# [Text passage]
We have developed a fast and accurate dynamic raytracing method for 2.5-D heterogeneous media based on the kinematic algorithm proposed by Langan et al. (1985). This algorithm divides the model into cells of constant slowness gradient, and the positions, directions, and travel times of the rays are expressed as polynomials of the travel path length, accurate to the second other in the gradient. This method is efficient because of the use of simple polynomials at each raytracing step.
We derived similar polynomial expressions for the dynamic raytracing quantities by integrating the raytracing system and expanding the solutions to the second order in the gradient. This new algorithm efficiently computes the geometrical spreading, amplitude, and wavefront curvature on individual rays. The two-point raytracing problem is solved by the shooting method using the geometrical spreading. Paraxial corrections based on the wavefront curvature improve the accuracy of the travel time and amplitude at a given receiver.

Collected data:
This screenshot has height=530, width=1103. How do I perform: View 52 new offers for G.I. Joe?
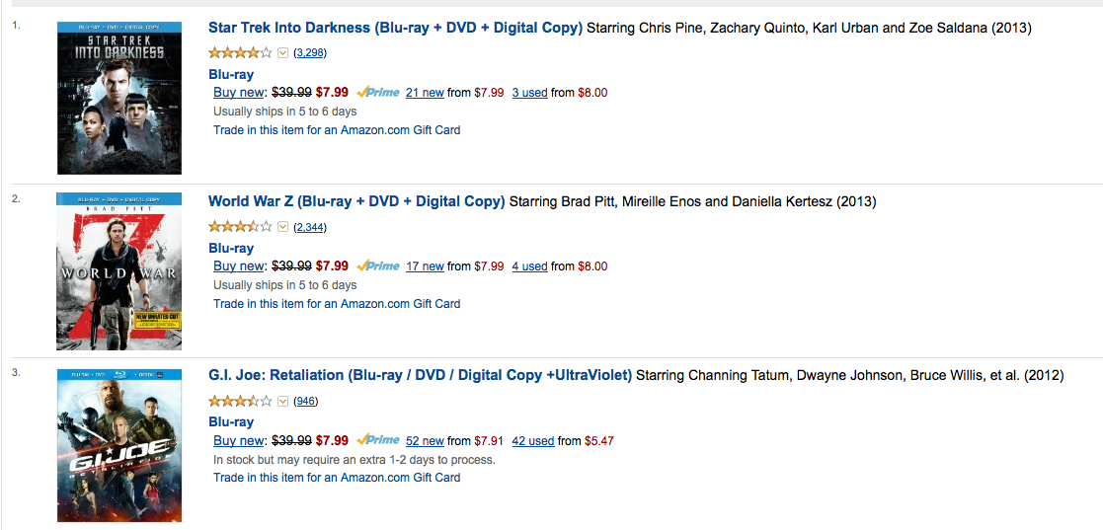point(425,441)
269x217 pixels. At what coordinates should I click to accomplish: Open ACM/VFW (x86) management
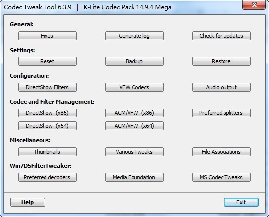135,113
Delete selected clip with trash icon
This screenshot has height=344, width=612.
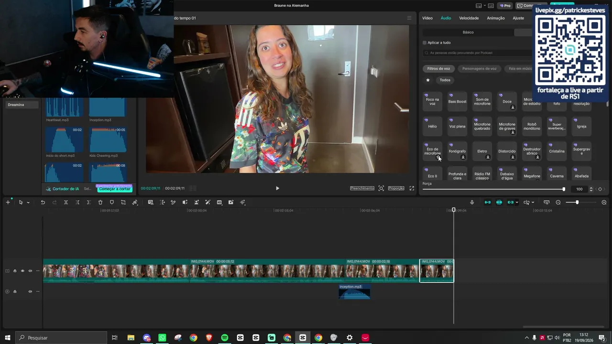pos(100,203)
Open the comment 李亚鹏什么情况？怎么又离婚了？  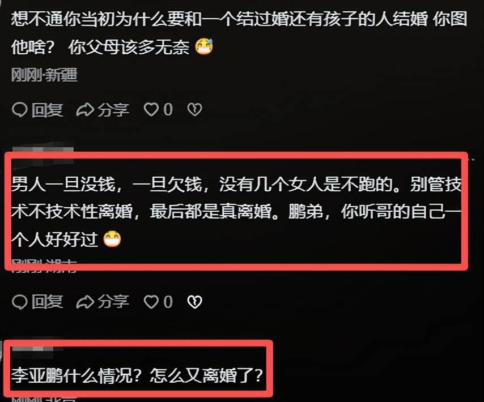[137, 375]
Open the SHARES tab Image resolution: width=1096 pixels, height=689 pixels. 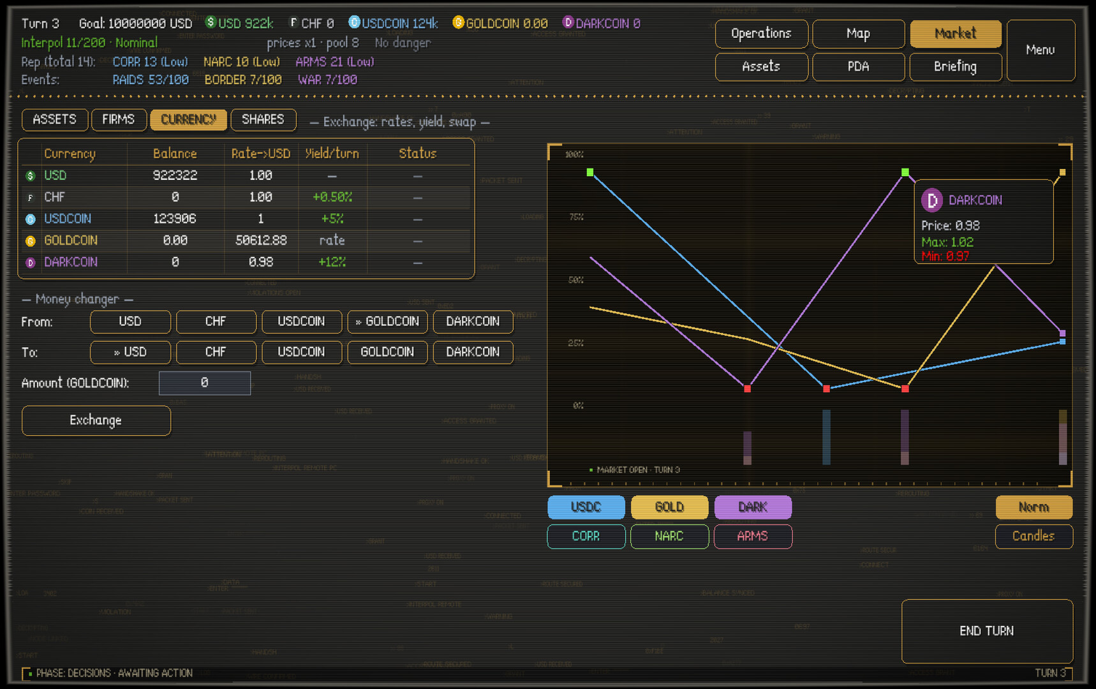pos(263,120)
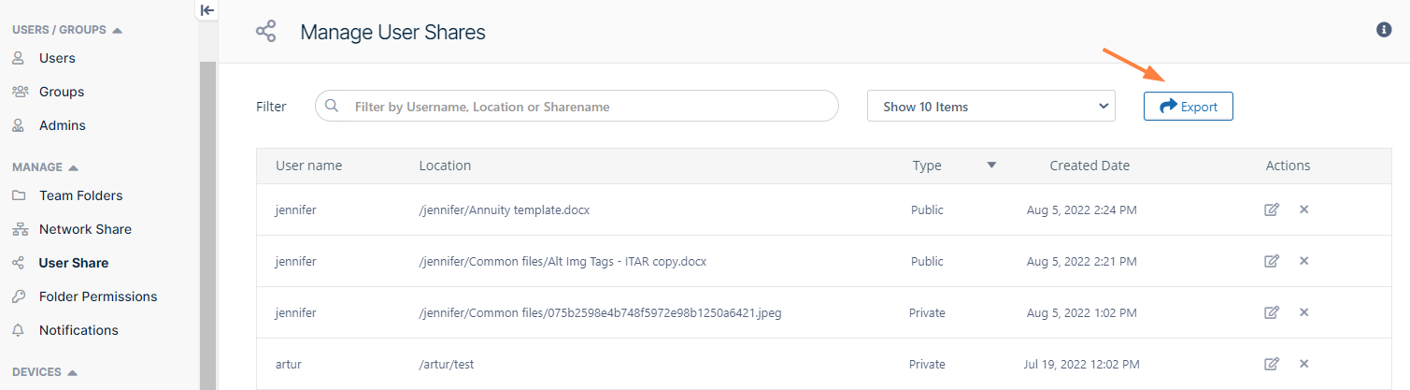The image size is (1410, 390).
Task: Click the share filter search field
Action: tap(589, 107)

# [Exercise set]
1. For each statement, say whether it agrees with the raytracing passage above. Answer yes or no, and quote the deciding words of the passage. (a) The model is divided into cells of constant slowness gradient. (b) The two-point raytracing problem is solved by a bending method. (c) The paraxial corrections are based on the wavefront curvature.
2. Write the next part of the raytracing passage, starting after its final sentence.

# [Exercise responses]
1.
(a) Yes: "This algorithm divides the model into cells of constant slowness gradient"
(b) No: "The two-point raytracing problem is solved by the shooting method using the geometrical spreading."
(c) Yes: "Paraxial corrections based on the wavefront curvature improve the accuracy of the travel time and amplitude at a given receiver."

2.
The computational results for two simple velocity models are compared with those obtained with the SEIS83 seismic modeling package (Cerveny and Psencik, 1984); this new method is accurate for both travel times and amplitudes while being significantly faster. We present a complex velocity model that shows that the algorithm allows for realistic models and easily computes rays in structures that pose difficulties for conventional methods. The method can be extended to raytracing in 3-D heterogeneous media and can be used as a support for a Gaussian beam algorithm. It is also suitable for computing the Green's function and imaging condition needed for prestack depth migration.